“Yow! James,” Eason called and waived his raised hand at the bartender.
James looked up from the drink he was concocting, nodded in acknowledgement, and looked back to what he was doing.
Eason flipped a 10-piece Dracknid silver into the piano player’s small tip-crock sitting atop the upright piano. Dinks were compliments of the White Bear Center for the Arts, but it was customary to tip the staff.
The musician didn’t skip a beat when he gave Eason a quick thumbs up.
“Care if I join you?” Eason asked. Not waiting for an answer, he took a seat at the round high-top oak table. “You must be new. I haven’t seen you here before. Names Eason. Well not really Eason,” he said and stuck out his hand. “I play Eason in a couple of the books by a guy named Blumer. My real name is Philip. Most people who come in here either go by the character they play or their own name if they don’t have a gig. You an actor.”
The elderly gentleman shook Eason’s hand. “Amazing,” he replied, his smile blending with the wrinkles on his face. I’m surprised we’ve never met before. I’m Hagerwolf from Blumer’s first series. I had a nice four book run with him. I wondered what happened to him. I’d heard he switched to an epic adventure.”
“Here’s your drink,” James said to Haggerwolf, and placed a half full wine glass of a foaming green beverage on the table. “I made you your regular,” he said to Eason. With a ‘clunk,’ James put the mug on a coaster and headed back to the bar.
“I heard about this place from Gordon. He plays a bad guy for Blumer,” Hagerwolf said. With a shaky hand, he raised the wineglass and took a sip, leaving foam on his moustache. “What brings you in tonight?”
“I’m branching out. A guy is paying me to be an Army draftee in a memoir. It’s a short part. I didn’t even have to audition for it. It’s not very long. It did make me laugh. I already wrote it down and posted it up there. I just came in to doublecheck it.”

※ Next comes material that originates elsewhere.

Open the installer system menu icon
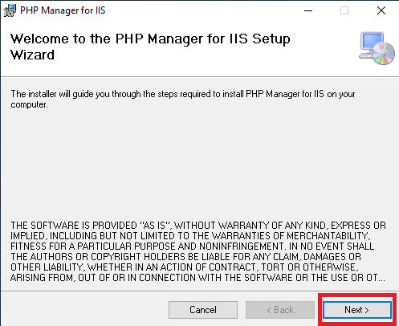 tap(10, 10)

“I could go for a laugh. I had three auditions myself this month and not one callback. Seems there isn’t much a need for old wizards right now. Tell me what you wrote.”
“I’ll show you. Grab your drink and we’ll head upstairs to the Memoir Nook. It’s more comfortable and has places where you can lounge back, fold your fingers behind your head, and really settle into an old memory. It’s titled, First-Aid at Ft. Campbell.”
The two men grabbed their drinks and headed up to the nook.